■ **Description of the task**:
Return, from the lines below, each one that includes the word "field".

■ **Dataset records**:
---

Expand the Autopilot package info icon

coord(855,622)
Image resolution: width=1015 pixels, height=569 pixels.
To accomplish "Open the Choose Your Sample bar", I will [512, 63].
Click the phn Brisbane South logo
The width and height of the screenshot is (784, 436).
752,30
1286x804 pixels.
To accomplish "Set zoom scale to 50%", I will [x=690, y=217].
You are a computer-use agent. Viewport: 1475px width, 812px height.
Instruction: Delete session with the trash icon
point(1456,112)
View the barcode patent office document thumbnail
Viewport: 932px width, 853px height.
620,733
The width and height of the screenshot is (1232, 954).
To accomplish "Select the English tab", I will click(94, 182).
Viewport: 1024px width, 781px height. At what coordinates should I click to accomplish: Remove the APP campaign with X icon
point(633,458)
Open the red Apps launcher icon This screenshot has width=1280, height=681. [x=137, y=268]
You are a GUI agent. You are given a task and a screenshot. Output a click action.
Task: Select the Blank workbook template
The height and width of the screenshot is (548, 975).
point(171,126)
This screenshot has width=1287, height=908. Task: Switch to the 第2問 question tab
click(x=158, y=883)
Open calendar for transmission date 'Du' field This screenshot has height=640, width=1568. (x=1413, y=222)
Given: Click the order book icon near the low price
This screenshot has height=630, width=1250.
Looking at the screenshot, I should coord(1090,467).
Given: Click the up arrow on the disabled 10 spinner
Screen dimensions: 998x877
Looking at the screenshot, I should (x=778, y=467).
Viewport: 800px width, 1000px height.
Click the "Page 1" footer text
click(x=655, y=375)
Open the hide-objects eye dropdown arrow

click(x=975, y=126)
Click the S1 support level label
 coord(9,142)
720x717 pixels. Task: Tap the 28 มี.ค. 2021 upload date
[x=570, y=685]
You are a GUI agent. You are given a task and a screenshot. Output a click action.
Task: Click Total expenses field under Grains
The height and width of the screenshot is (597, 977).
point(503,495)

---

■ **Answer area**:
Open calendar for transmission date 'Du' field This screenshot has height=640, width=1568. (x=1413, y=222)
Task: Click Total expenses field under Grains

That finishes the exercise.